**WHAT THE TASK ASKS**
Please count the lines in these records that contain "Genome" and give only that count.

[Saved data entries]
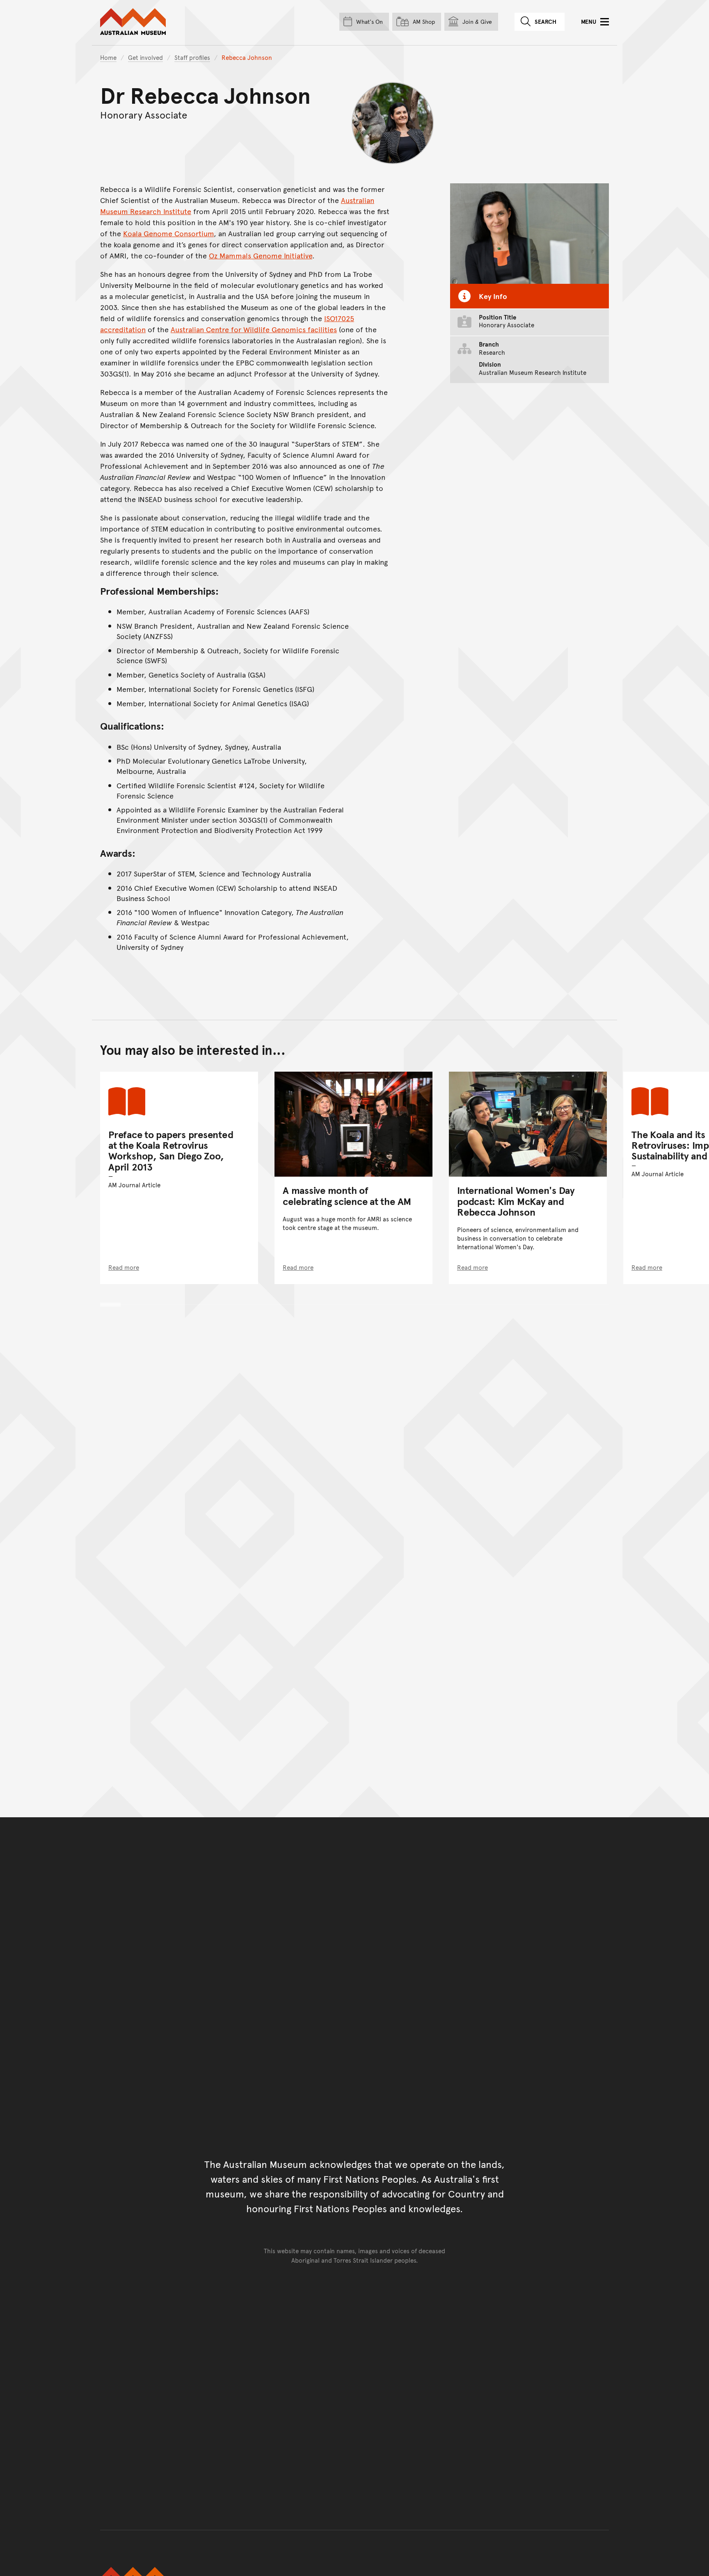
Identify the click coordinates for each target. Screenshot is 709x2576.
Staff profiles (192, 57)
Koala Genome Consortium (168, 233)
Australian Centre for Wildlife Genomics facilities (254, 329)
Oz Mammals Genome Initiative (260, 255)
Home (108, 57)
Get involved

**SOLUTION**
2